— TASK STATEMENT —
Without reproducing any picture, copy the records word for word.

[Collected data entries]
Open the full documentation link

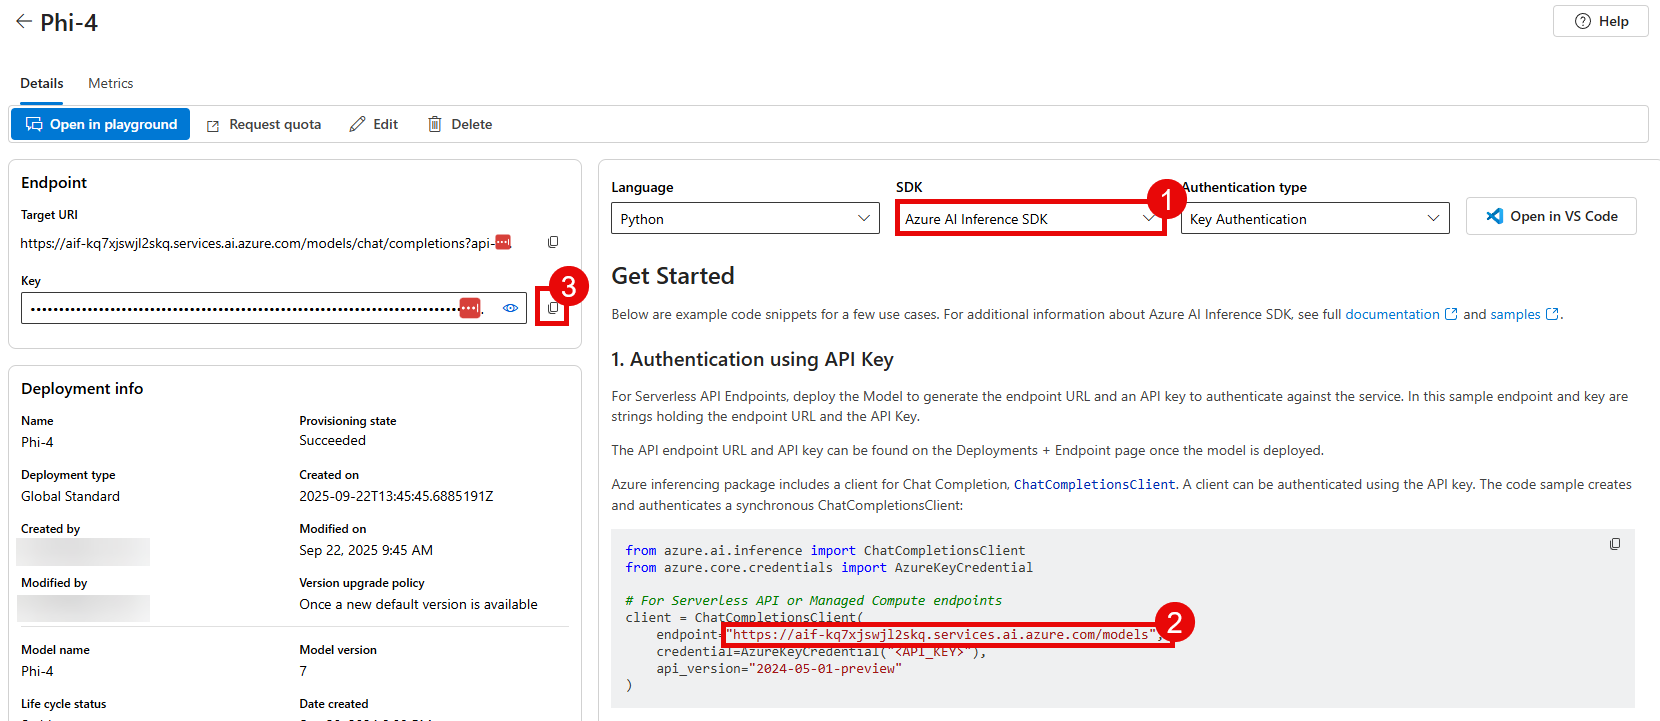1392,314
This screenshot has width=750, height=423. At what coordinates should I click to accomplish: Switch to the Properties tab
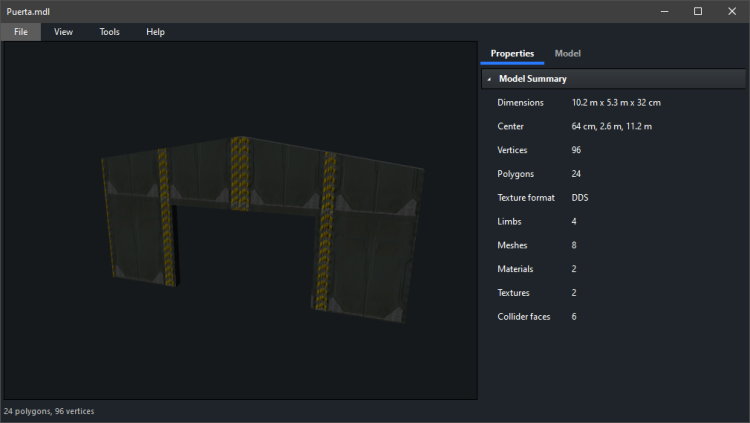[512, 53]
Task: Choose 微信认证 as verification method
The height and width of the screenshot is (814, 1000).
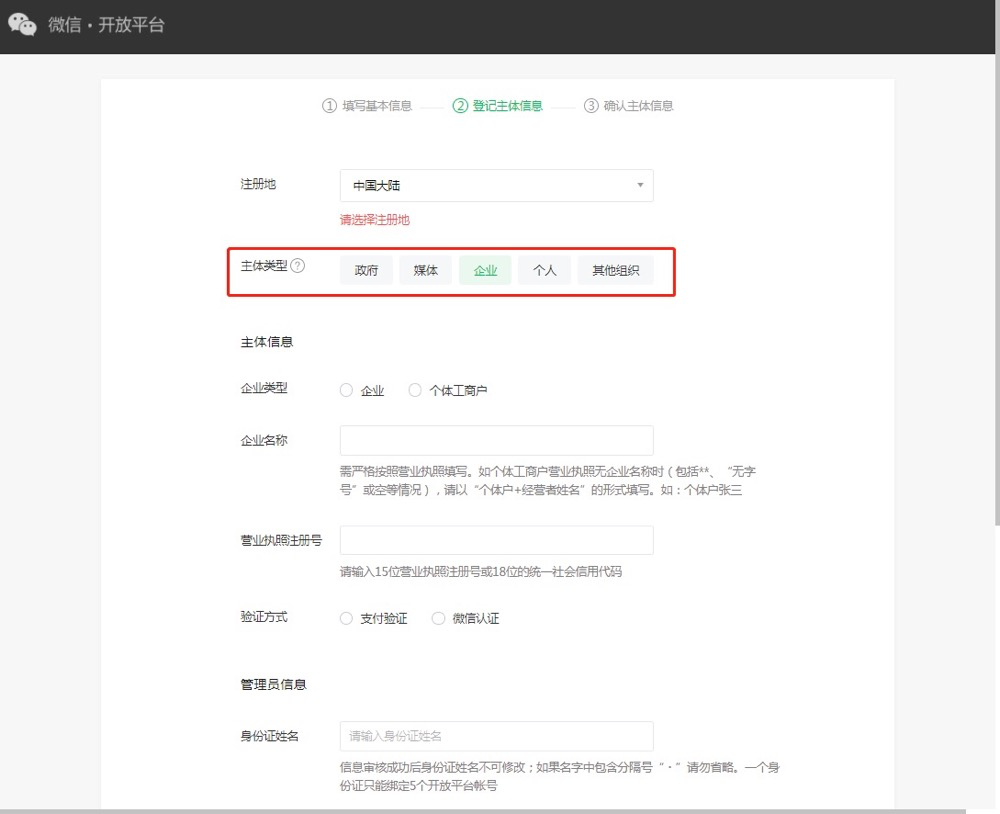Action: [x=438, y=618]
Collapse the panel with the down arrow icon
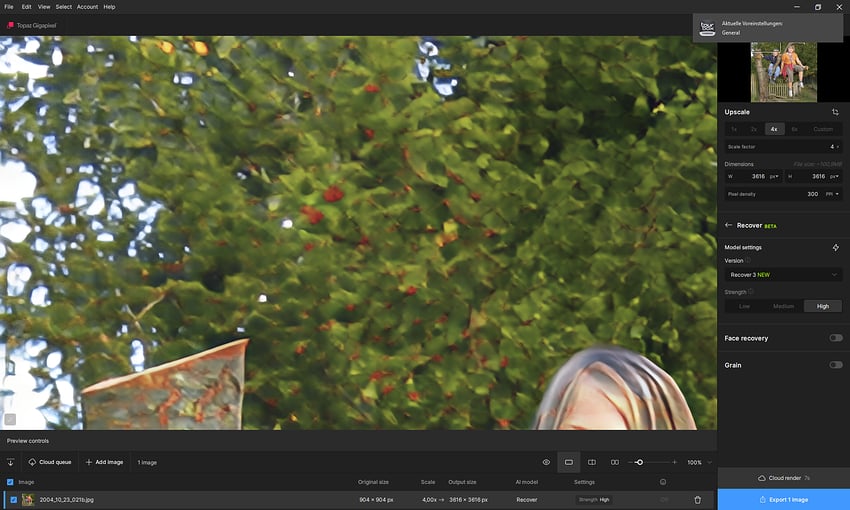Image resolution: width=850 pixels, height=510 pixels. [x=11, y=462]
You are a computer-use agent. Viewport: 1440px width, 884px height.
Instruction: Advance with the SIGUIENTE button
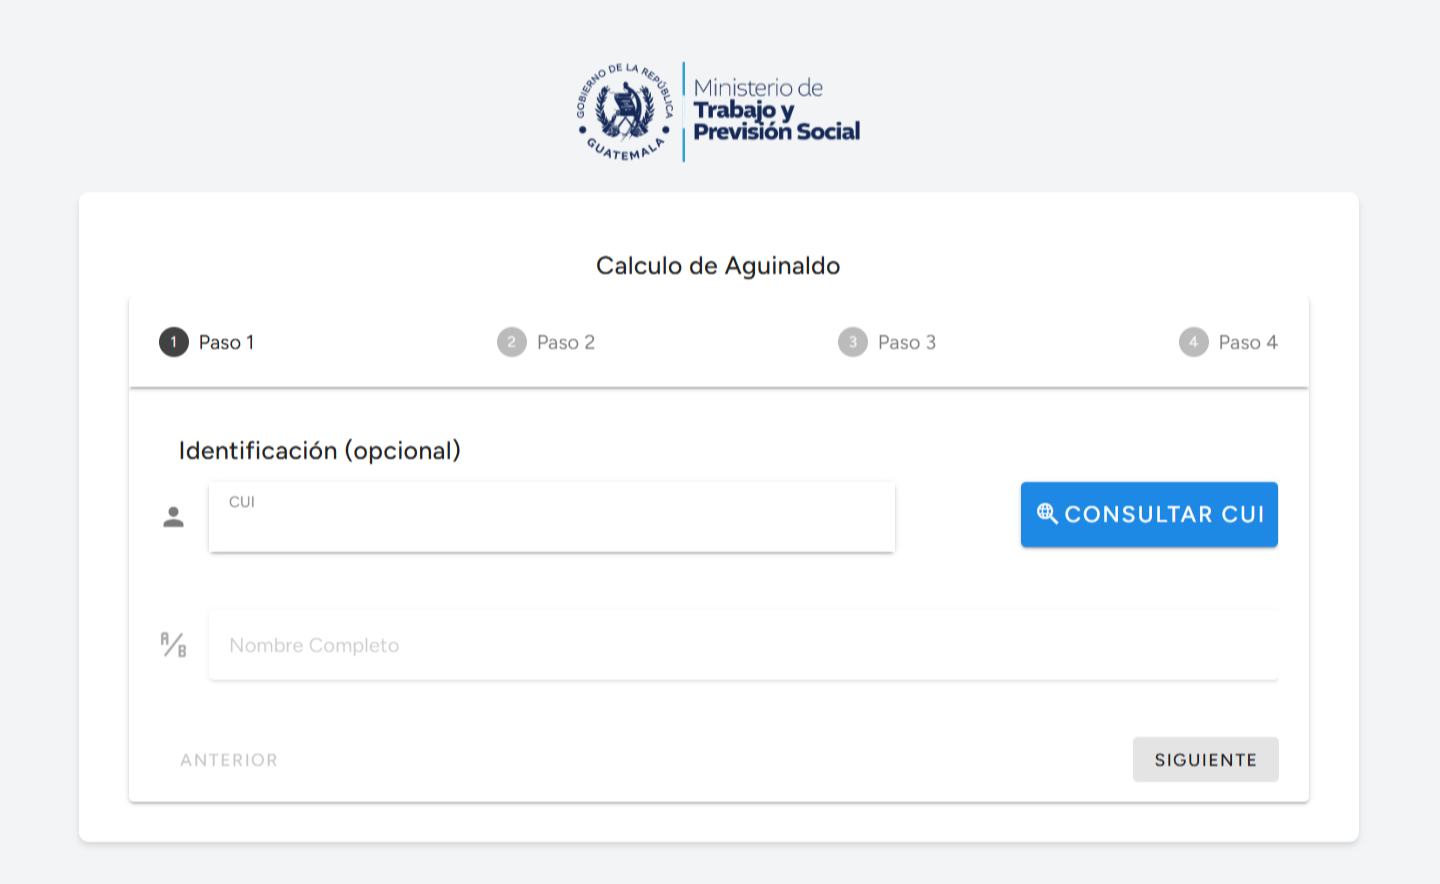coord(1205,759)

— SOLVED PROBLEM —
Open the full documentation link

1392,314
This screenshot has width=750, height=423. At what coordinates should I click to accomplish: Switch to the Properties tab
[512, 53]
Task: Choose 微信认证 as verification method
The height and width of the screenshot is (814, 1000).
Action: [x=438, y=618]
Collapse the panel with the down arrow icon
Image resolution: width=850 pixels, height=510 pixels. [x=11, y=462]
You are a computer-use agent. Viewport: 1440px width, 884px height.
Instruction: Advance with the SIGUIENTE button
coord(1205,759)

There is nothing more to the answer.